Still too soon to say if the effect of all this is going to be permanent, but I'm encouraged so far. I've had a few small sides (little jitteriness here and there), but dosage modification and a little bit of time has taken care of it. The effect does seem pretty stable.
Right now I've cycled sulbutiamine out of the stack and will be adding it back in at the end of next week. Cycling is recommended to get the best benefit from it (from all nootropics, actually). And low doses to start, increase if no sides.
Larger point being that my experience is kind of parallel to the experience of the person in the article: a foundation of physical health built with other supplements, then unexpected and startling improvement in mental AND physical energy when adding B1 (in my case, sulbutiamine and some other nootropics). I'm also kind of bouncing from project to project, too, so am probably going to have to retrain my brain, since there are apparently a lot of sloppy habits still rattling around in there. But bouncing is much better than laying down, and it all started with the sulbutiamine (B1).
I'm also taking benfotiamine as a prophylactic against damage from high blood sugar, but I don't know if it's doing me any good or not. I don't have any symptoms from damage, but I do have blood sugar issues.
I recently had the same problem with benfotiamine, and resolved it by taking calcium. I was already taking lots of magnesium, but a deficiency in either one can cause the same tense muscles.
I started getting more energy when I was taking 1500 mg's of thiamine along with 60 mg's of B2.
Then shortly after that I was getting some brain fog, some blurry vision, and some muscle twitching. All those symptoms subsided when I cut back to 1000 mg's of thiamine and 25 mg's of B2.
If I may ask you folks. Do you think the brain fog and blurry vision could be ammonia detox related? Or maybe iron related because of the B2?

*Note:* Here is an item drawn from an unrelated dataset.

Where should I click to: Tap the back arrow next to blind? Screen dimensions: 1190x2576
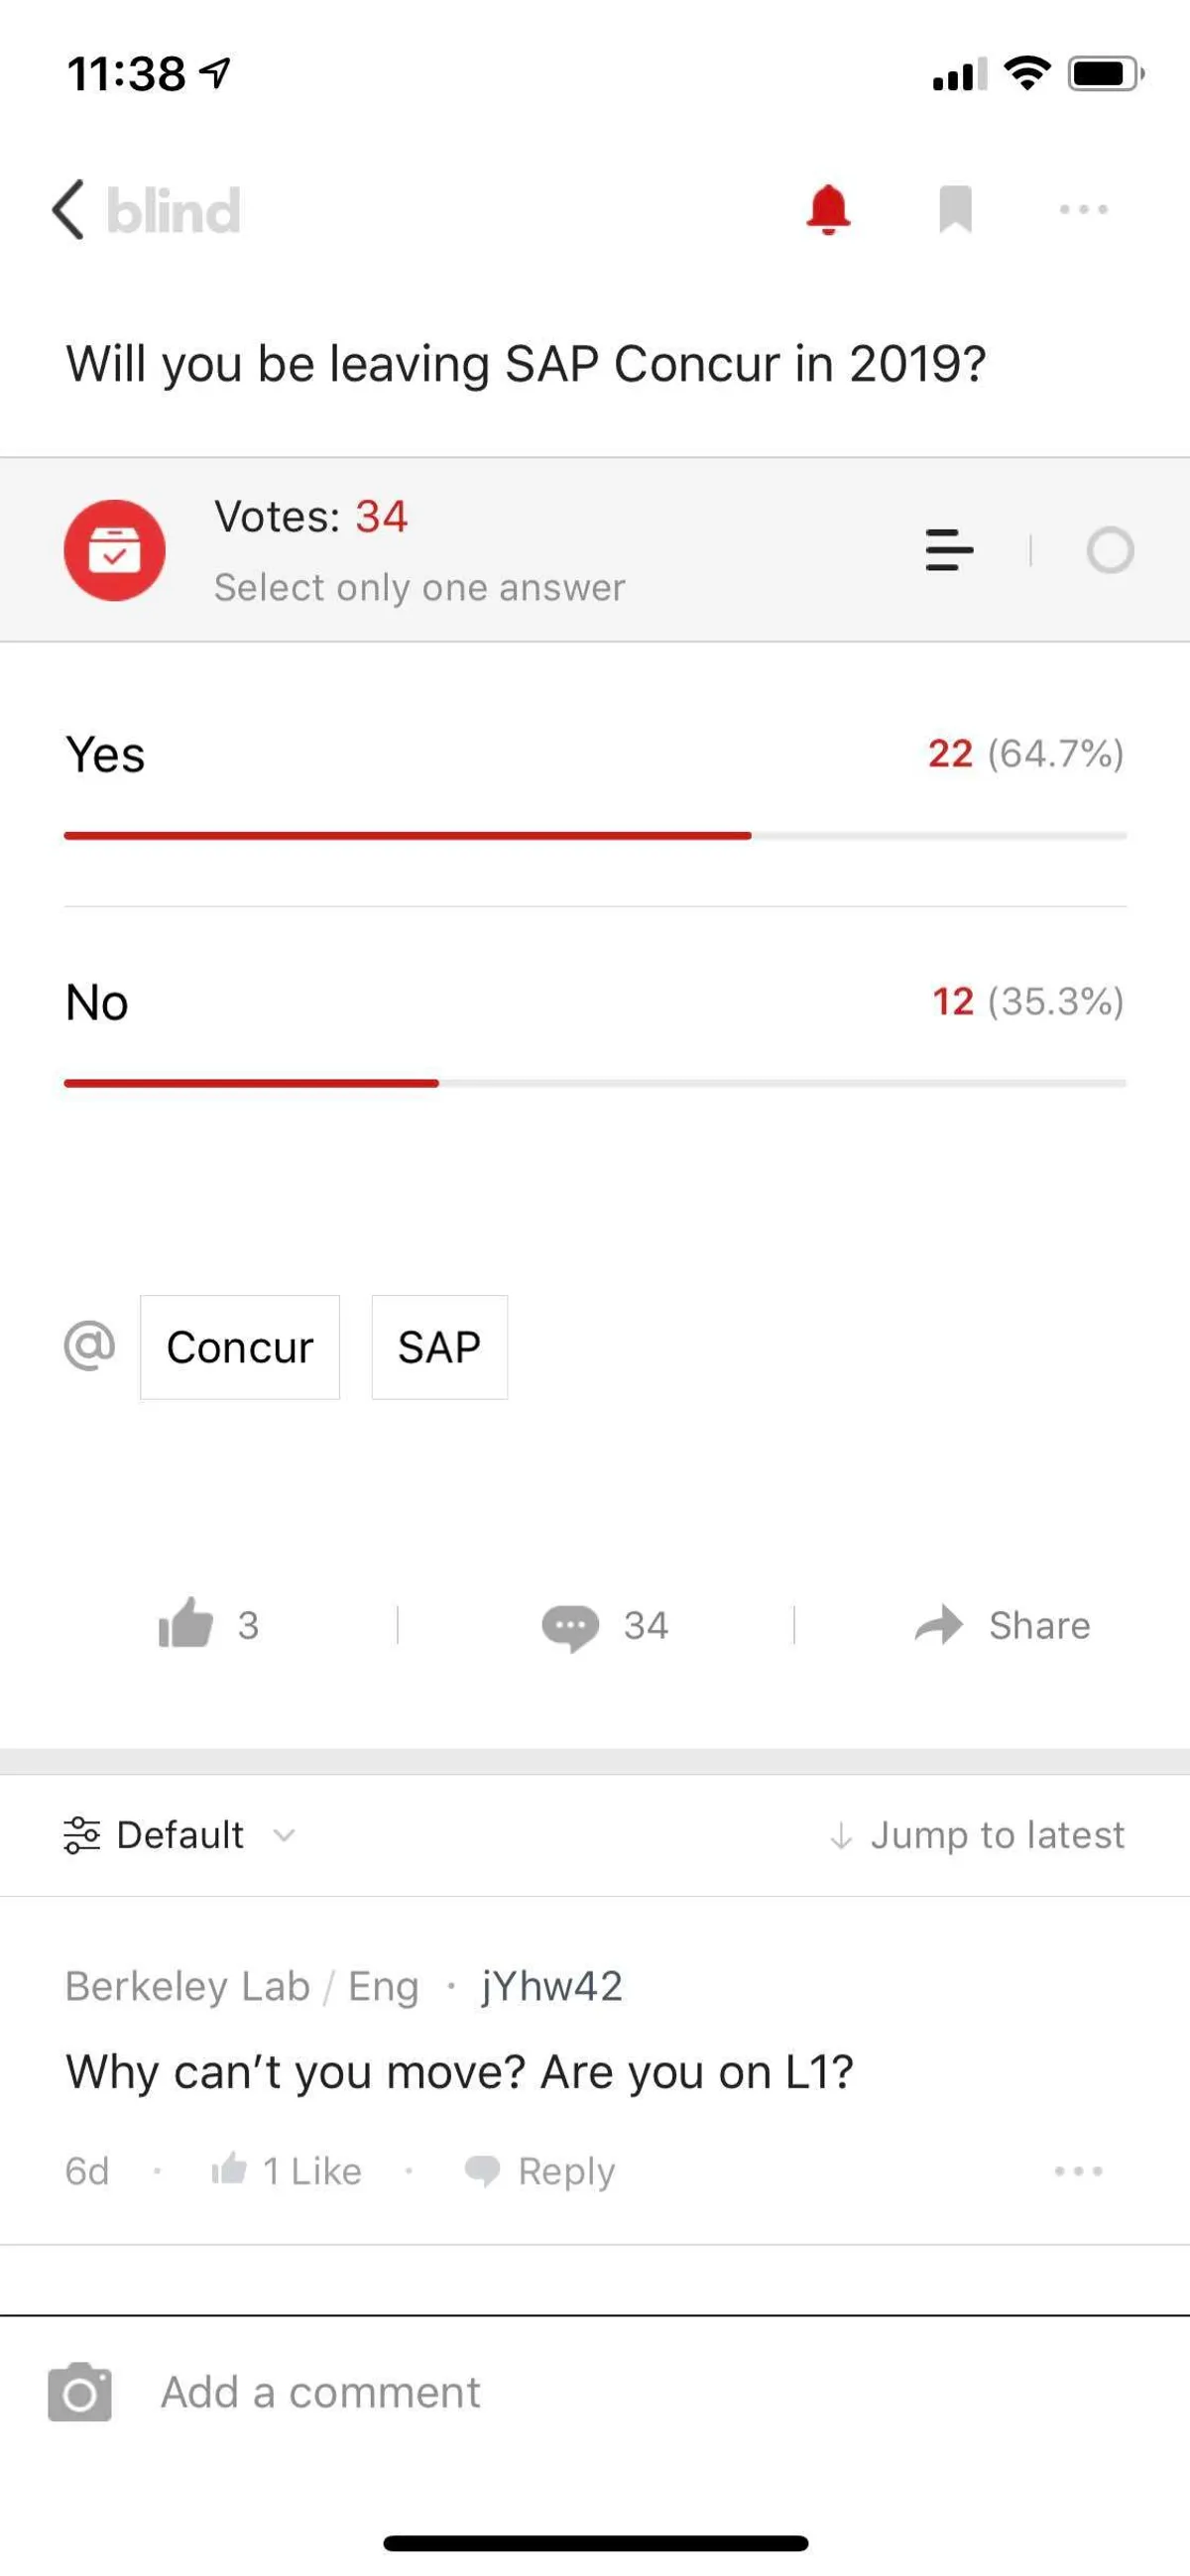click(x=68, y=210)
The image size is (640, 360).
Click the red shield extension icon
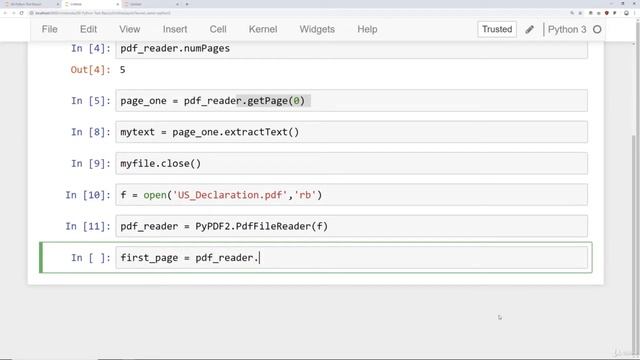tap(607, 13)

Also, I'm just assuming the muscle twitching could be the need for extra magnesium. Since I cut back on both the B1 and B2, and no longer having the muscle twitching, I'm hoping I have enough mag on board without supplementing. Maybe this is this case. I am more than likely atypical to most people here, in that taking extra mag always makes me more sluggish.
I think I have had both.
I've posted about this before, its pretty easy to determine if it works. Usually the benefits appear
after 3 days. I took 1000mg's and on the 3rd morning upon awakening I noticed I was not "wired and tired".
Calmed my system. The effect lasted for about 2 months, then I crashed and it has not produced the
same effect. BTW, I've done many treatments and everything else did nothing or made me sicker.
@Gondwanaland asked me to post here on my B1/thiamin experiences.
I was using outdated information about freddd's protocol that led me to take Pure Encapsulations B-Complex Plus, which has 100mg B1/Thiamin.
For months I battled stomach problems that finally got bad enough to drive me to the doctor to rule out disease and infection. (Ruled out.)
100mg B1 is about 10 times too much, according to Freddd. Also high amounts of B1,B2,B3 can drive potassium needs very high. I was consuming over 6 grams a day and still going into deficit.
I now take 1/2 tab Nature-Made B-Complex (with B1/thiamin at 7.5mg). I add biotin and whatever else I needed to fill out the B's.
I was better almost immediately. No problems since. The culprit was clearly the high amount of B1/thiamin.
My takeaway: if you're doing methylation work, be careful about your B1 amount. Stay under 10mg/day.
Just to say I'm using 25mg/day, with no excess potassium or other issues. I've settled on the Swanson's linked below. I split the caps, take 1/2 AM, midday. I haven't found another formula that has both low doses and activated forms.